Desterremos de nuestra sociedad la cultura de la confrontación,
el lenguaje ofensivo, las malas palabras dichas o sugeridas, la actitud
siempre ofensiva y siempre agresiva contra enemigos y diversos. La cultura
integral es educar para la convivencia pacífica, no para reprimir
al que piensa distinto y sembrar el miedo en el que expresa lo que siente
aunque sea verdad. Cultura es cultivo de lo bueno, de lo bello, de lo
verdadero. Pero si el cultivo daña la planta no es
cultura. Si para garantizar lo que consideramos la verdad se daña
a la persona humana con la amenaza y la violencia institucionalizadas,
eso no es cultura de la vida, ni cultura de la paz.

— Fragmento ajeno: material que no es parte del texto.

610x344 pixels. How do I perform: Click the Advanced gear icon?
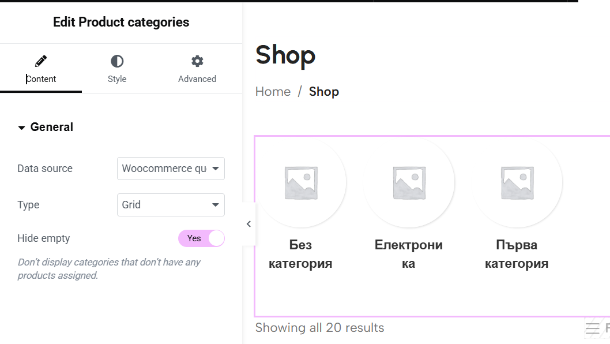coord(197,61)
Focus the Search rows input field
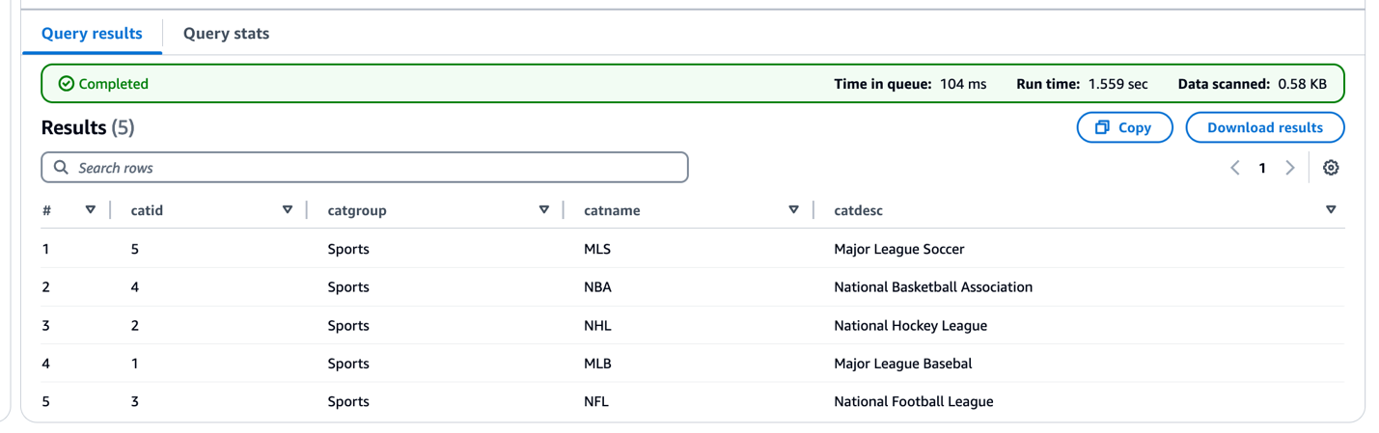 point(376,168)
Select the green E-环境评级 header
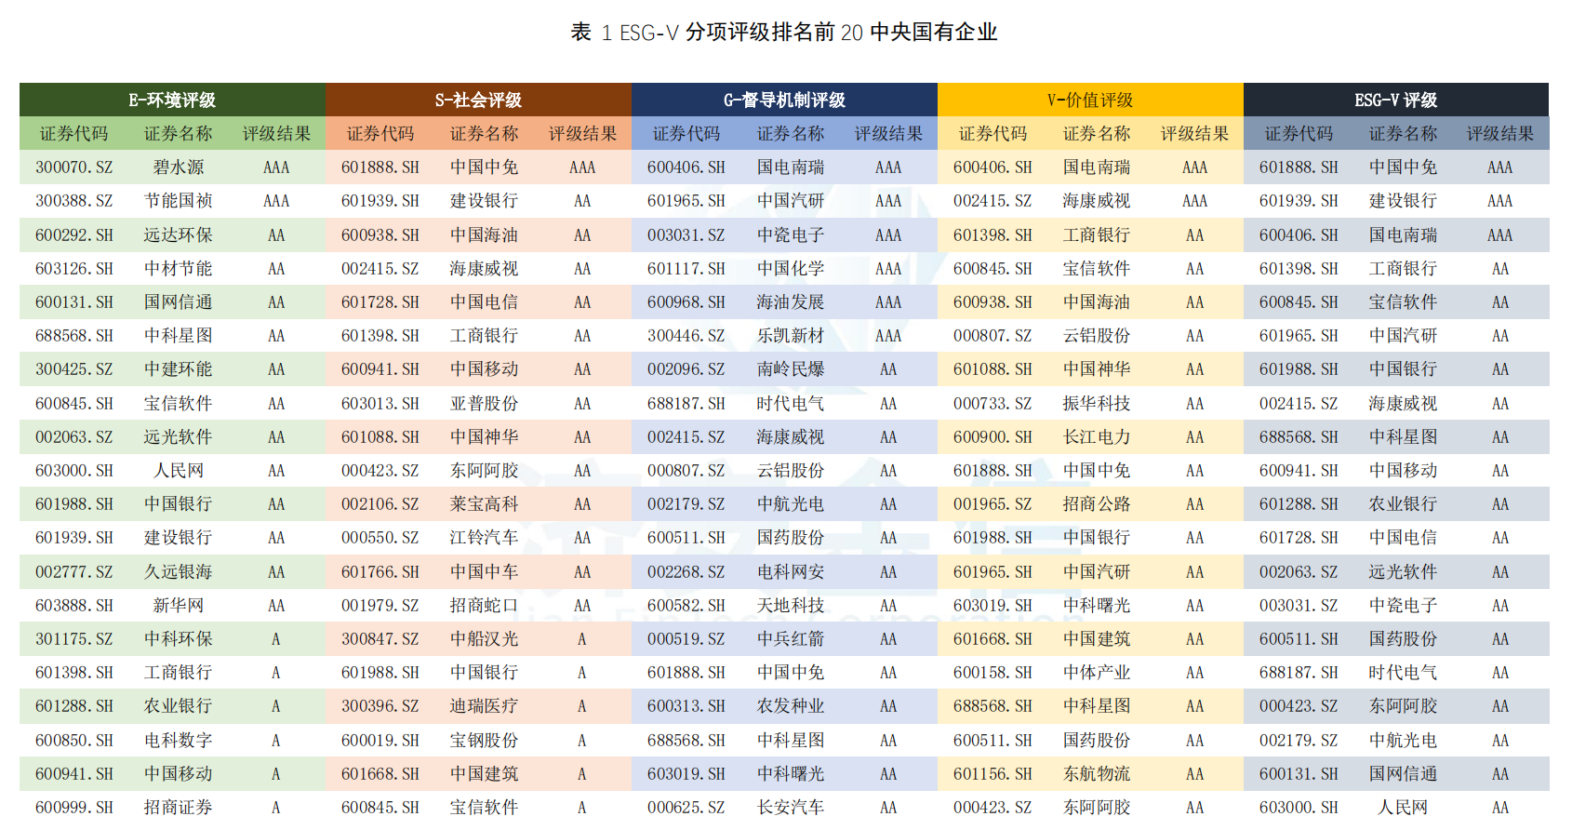Image resolution: width=1572 pixels, height=830 pixels. click(x=172, y=100)
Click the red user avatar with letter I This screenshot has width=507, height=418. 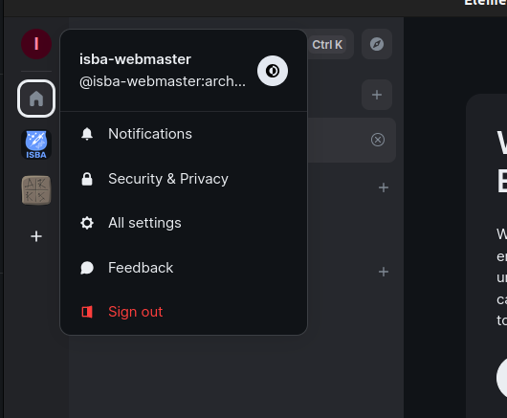pos(36,44)
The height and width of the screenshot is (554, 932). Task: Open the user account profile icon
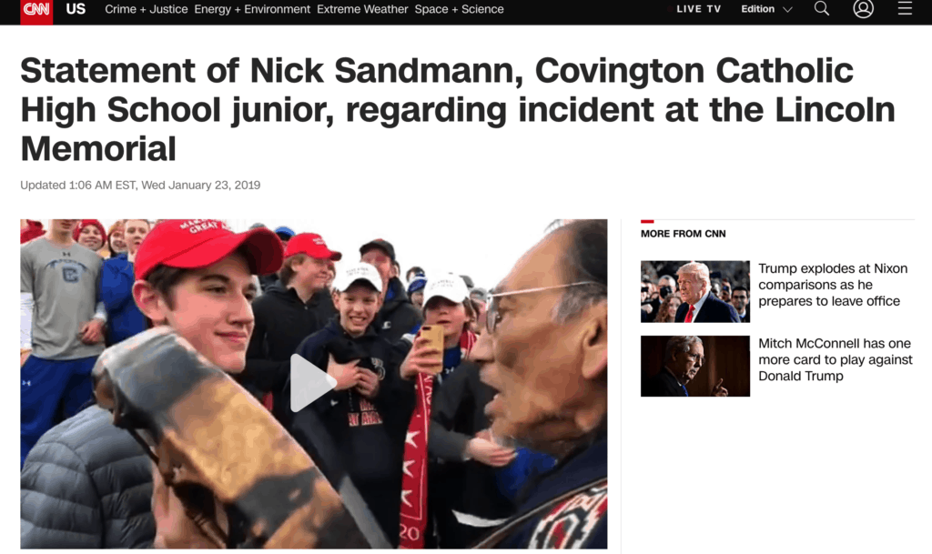click(x=863, y=8)
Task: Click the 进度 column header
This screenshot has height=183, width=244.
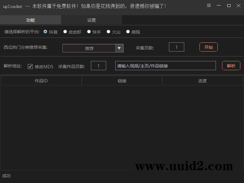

Es sembrar violencia
que, como todos sabemos, no engendra nada más que violencia.
Educar para una cultura de la vida, de la civilización de la
verdad, de la libertad de espíritu, para la formación
de una conciencia moral libre y responsable, es el camino para que la
violencia disminuya. Eduquemos para vivir sin doblez y sin ofensas
y la violencia disminuirá.
Pero no con más violencia ni con represión. Vayamos a
la raíz del problema. Usemos los métodos y los medios
de la educación, de la participación ciudadana, de la
persuasión, de la personalización consciente y la socialización
gradual y voluntaria.
Cuba, cada cubano, es decir, la Cuba real, lo necesita. Lo necesitamos
todos, gobierno y gobernados, ciudadanos decentes y desarraigados. Pobres
y acomodados. Los que pensamos igual y los que pensamos distinto. Es
la paz ciudadana la que está en juego. Es nuestra convivencia
pacífica de hoy y la gobernabilidad de mañana.